A Festa Literária Internacional de Paraty, a tão aclamada FLIP, termina neste domingo, 3 de agosto, deixando um rastro de debates, reflexões e um gostinho de quero mais. Desde o dia 30 de julho, a cidade histórica de Paraty, no Rio de Janeiro, se transformou no epicentro da cultura brasileira, atraindo uma multidão ávida por literatura e diálogo.
O evento deste ano se destacou por sua capacidade de conectar nomes consagrados e novos talentos, resgatando a essência de uma festa que sempre se propôs a ser um ponto de encontro. De acordo com os organizadores, foi registrado um aumento de público da ordem de 10% na comparação com a festa realizada em 2024.
Nesta edição, a programação foi vasta e diversificada. Mesas de debate abordaram temas urgentes, como o papel da inteligência artificial na criação literária e a importância da literatura indígena. Além disso, as homenagens foram um ponto alto. O autor homenageado, o poeta poeta Paulo Leminski, teve sua obra revisitada e celebrada em diversas sessões.
A programação infantil, a Flipinha, também teve grande destaque, garantindo que o amor pelos livros continue a ser transmitido de geração para geração. Por outro lado, a curadoria do evento conseguiu equilibrar a tradição e a modernidade, trazendo discussões que ecoam as preocupações do nosso tempo.

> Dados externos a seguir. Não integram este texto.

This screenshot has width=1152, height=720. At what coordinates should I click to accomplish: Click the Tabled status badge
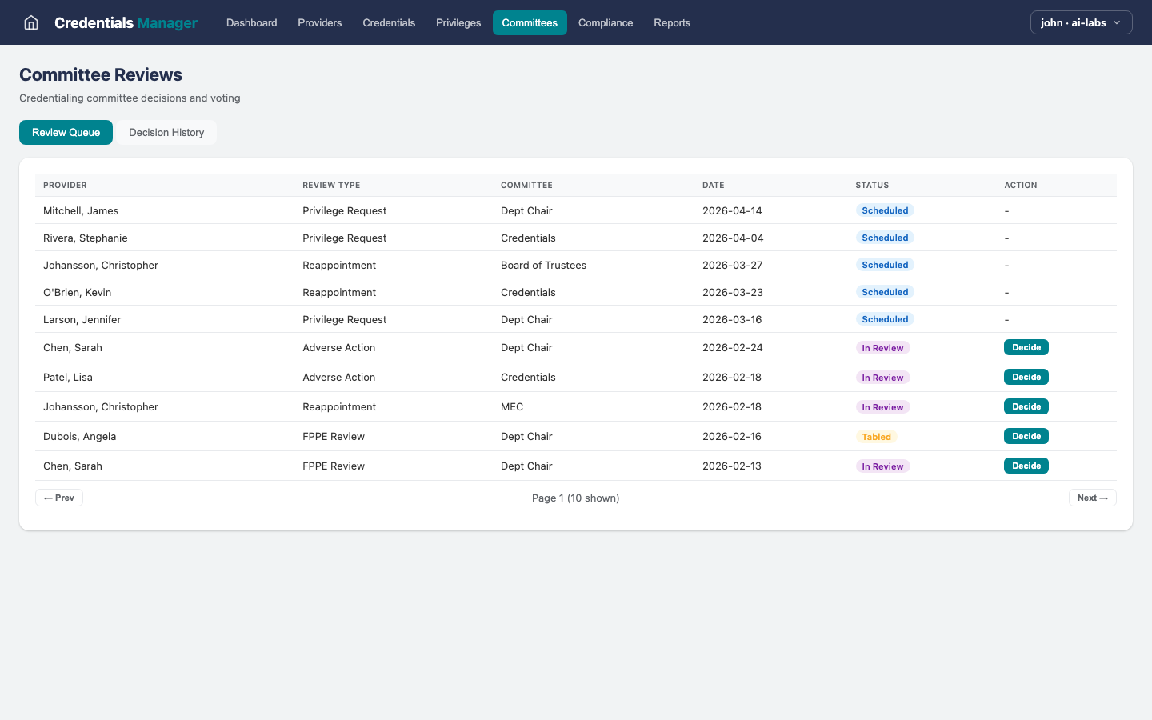pos(876,437)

O público participou ativamente. As filas para as sessões principais e para os autógrafos dos autores mostravam o interesse genuíno das pessoas pelo evento. A cidade, já charmosa por natureza, ganhou um novo brilho com a presença de intelectuais, artistas e leitores de todas as idades. Aliás, a FLIP não é apenas uma feira, é um verdadeiro fenômeno cultural que mobiliza a comunidade e transforma o calendário do país.
A participação da ministra do Meio Ambiente, Marina Silva, que ocorreu ontem, sábado, foi um dos momentos mais marcantes da Flip 2025. Em uma mesa bastante concorrida, Marina foi ovacionada pelo público ao destacar a importância da literatura na formação da consciência ambiental e na defesa da democracia.
Sua fala emocionada sobre justiça climática, povos originários e responsabilidade social provocou aplausos longos e espontâneos, consolidando sua presença como um dos pontos altos do evento. A ministra reforçou que cultura e meio ambiente caminham juntos na construção de um país mais justo e sustentável.
O Último Dia: Despedidas e Novas Reflexões
Hoje, 3 de agosto, o último dia da FLIP, não será menos intenso. A programação de encerramento está repleta de eventos que prometem fechar a festa com chave de ouro. Um dos principais é a Mesa 20 – “Zé Kleber: espalhar poesia”, com Sérgio Vaz e Luís Perequê, mediada por Juliana Borges. Também hoje, último dia, é aguardada a leitura de um texto de encerramento do evento, que não só celebra o legado da festa, mas projeta o futuro da literatura.